In just 9 years, half of the Baby Boom cohort will be dead.

  • The Baby Boom encompassed 76 million people born from 1946 to 1964.
  • As of today, about 15% of the Baby Boom has passed away and about 11,000 members die every day. This number will increase dramatically due to the age distribution of the Boom cohort, as illustrated in this fertility/birth chart.
  • An estimated 67 million are alive today.
  • By 2035, an estimated 35-40 million will still be alive.

Media and social media are full of bull shit about Boomers hoarding big homes (this is 100% false, based on data). In fact, we are on the verge of a large surplus of housing going on the market. Over the next 9 years, an estimated 67-40 or 17 million Boomers will die, freeing up between 1 and 2 million housing units every year.

Over the next few years, the big “bump” centered on 1959 will be hit – we will have a very large group in their 70s approaching the end of their lives, simultaneously.

Many make claims that “but people are living longer”, such as idiot Nick Lictenberg, the content mill writer at Fortune (a post on his inaccuracies will be coming on my Social Panic blog soon), who implies people are living into their 90s.

Since 1950, the average life span for men at age 65 has increased by 2 years, and for women by 3 and 1/2 years. In the 1980s, Congress began the process to change the age of Social Security standard benefits to from age 65 to age 67.

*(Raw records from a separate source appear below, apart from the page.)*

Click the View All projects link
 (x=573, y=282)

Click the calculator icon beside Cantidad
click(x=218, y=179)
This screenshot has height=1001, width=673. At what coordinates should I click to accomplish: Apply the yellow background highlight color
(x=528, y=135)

The Baby Boom is itself on the verge of collapse. The members of the baby boom did not pick their own birth date any more than Gen Z has picked their own birth date. As the labor pool shrinks, Gen Z is poised for the greatest job opportunities in U.S. history.

With the death of half of the Baby Boom within 9 years, and the collapse in the fertility rate, Gen Z is poised for the greatest job opportunities in history, the greatest generational wealth transfer in history, and a looming surplus of housing units for sale.

Meanwhile, they spend their time whining on X about how they have it worse than anyone in world history.